日本短距離界の“女王”福島千里が引退 「恐怖心」から決断に迷いも

 陸上女子短距離で2008年北京から3大会連続で五輪に出場した福島千里(33)=セイコー=が29日、都内で現役引退会見を行った。「全ての皆さまに感謝の気持ちで一杯」と晴れやかだった。

 100メートル、200メートルの日本記録を持つ日本短距離界の“女王”が第一戦を退く。現役引退を決めたのは、昨年9月の全日本実業団対抗選手権後。「東京五輪が終わったタイミングでしたし、ここ数年はけがと共に走ってきた。正直、やりたい練習よりもやれる練習が多くなっていた」と説明した。

 決断には迷いもあった。「わりと自分に厳しくやってきたタイプ。『やめる』『諦める』ことに対してすごく恐怖心があった」。それだけに「達成感はそこまでないけど、解放感は少しある」とすっきりとした表情だった。

 今後は「セイコースマイルアンバサダー(スポーツ担当)」として次世代育成に貢献する。「たくさんの子供たちに走る楽しさや、挑戦することの大切さを伝えていけたら」。穏やかな口調で、第二の人生を思い描いた。

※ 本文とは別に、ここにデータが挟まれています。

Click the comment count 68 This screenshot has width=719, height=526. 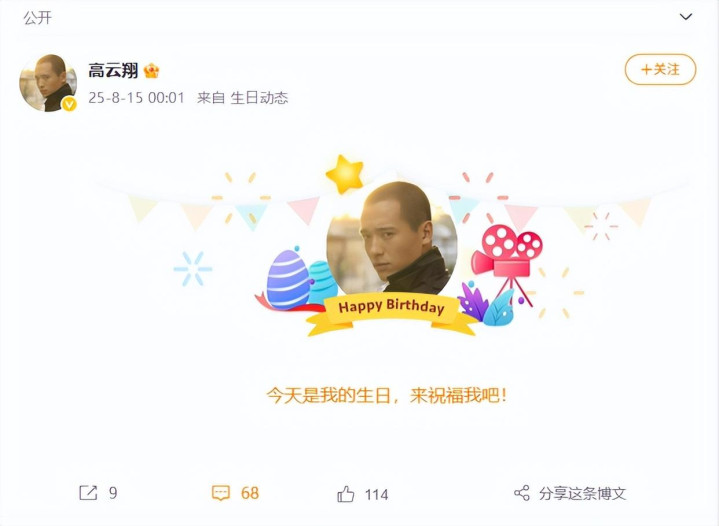pos(250,493)
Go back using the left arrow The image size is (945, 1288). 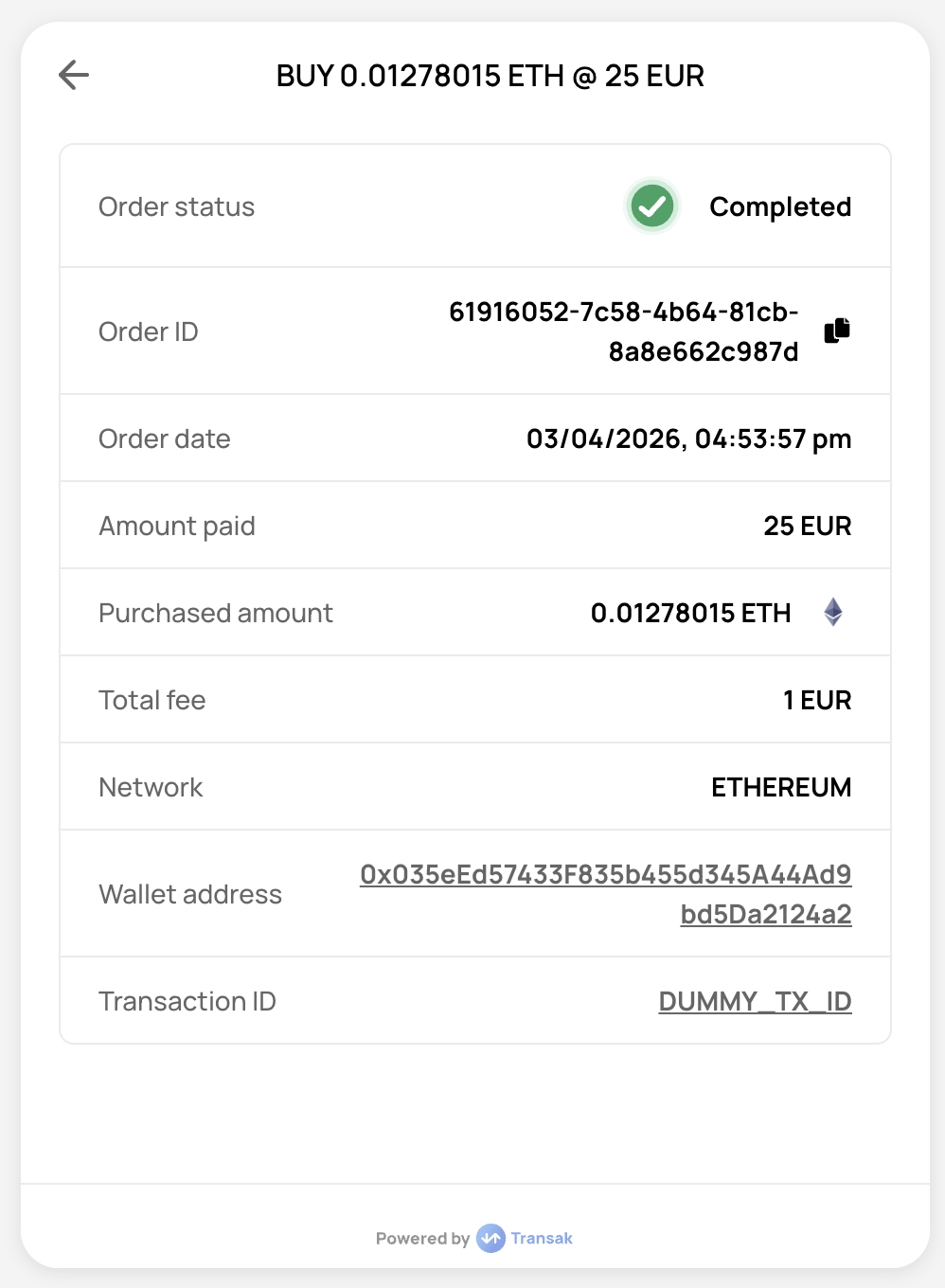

 ◆福島千里(ふくしま・ちさと)1988年6月27日、北海道幕別町出身。小学4年から競技を始め、帯広南商高から北海道ハイテクノロジー専門学校に進んだ。17年にプロ転向し、18年にセイコー入社。五輪は08年北京大会100メートルに日本女子で56年ぶりに出場し、12年ロンドン、16年リオと3大会連続で出場した。100メートルで11秒21、200メートルで22秒88の日本記録を持ち、日本選手権はともに8度制した。デイリースポーツ制定「2011年度ホワイトベア・スポーツ賞」受賞。165センチ、52キロ。